La réponse de Pétion fut ce qu’elle devait être : une revue rétrospective de sa conduite, comparée à celle de Christophe ; des événemens qui amenèrent la guerre civile actuelle et qui firent de Christophe un rebelle à la volonté nationale ; l’assurance de nouveau donnée qu’il saurait défendre l’indépendance du pays. Et à ce sujet, il dit à Prévost : « Vous me parlez, Monsieur le général, d’amnistie, de pardon, d’oubli du passé, d’autorité paternelle, de monarque, de grades, de distinctions, de titres de noblesse héréditaire ? Nous étions bien éloignés de ces idées bizarres et inconvenantes, quand je sollicitai le général Christophe à sortir du Cap pour se soustraire à la potence, et quand je réveillai sa méfiance contre les Français qu’il connaissait si mal, que peu de temps auparavant il avait confié son fils au général Boudet pour le conduire en France… C’est cependant lui qui veut bien nous pardonner, nous élever à la noblesse héréditaire et nous décorer de ses ordres !… »

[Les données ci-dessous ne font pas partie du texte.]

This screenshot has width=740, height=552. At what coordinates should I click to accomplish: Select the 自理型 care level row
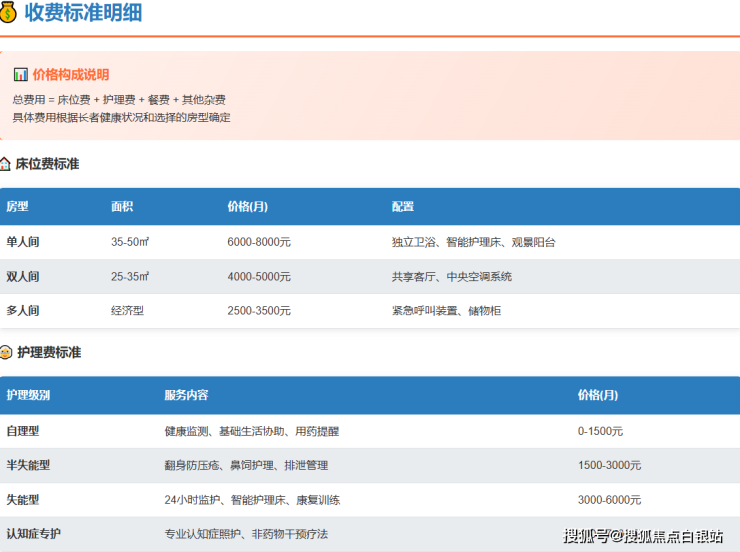click(x=23, y=431)
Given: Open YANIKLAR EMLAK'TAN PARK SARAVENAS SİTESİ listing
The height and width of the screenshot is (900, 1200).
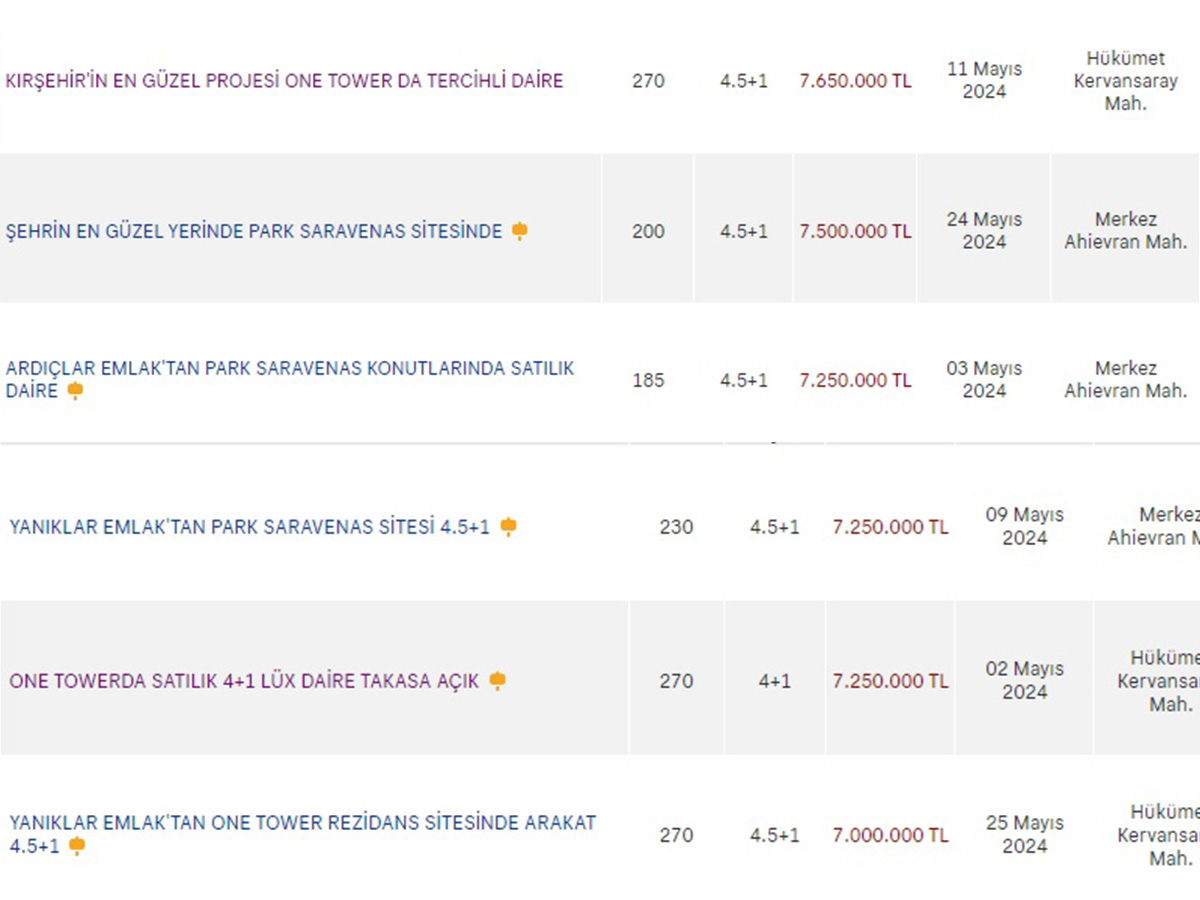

Le même jour, le président publia une proclamation au peuple et à l’armée, où il leur rendit compte de la ridicule mission envoyée par Christophe, en leur disant : « Sa royauté est une chimère : un peu plus tôt, un peu plus tard, nous serons réunis… ce moment désiré ne peut manquer d’arriver[2]. »

  1. Quelque temps après, Dupont mourut ; et l’on soupçonna généralement qu’il périt par ordre de Christophe, pour avoir été mieux accueilli que les autres envoyés par Pétion, qui n’avait fait cependant que céder au souvenir de leur commun malheur. Mais Christophe était le représentant de Toussaint Louverture !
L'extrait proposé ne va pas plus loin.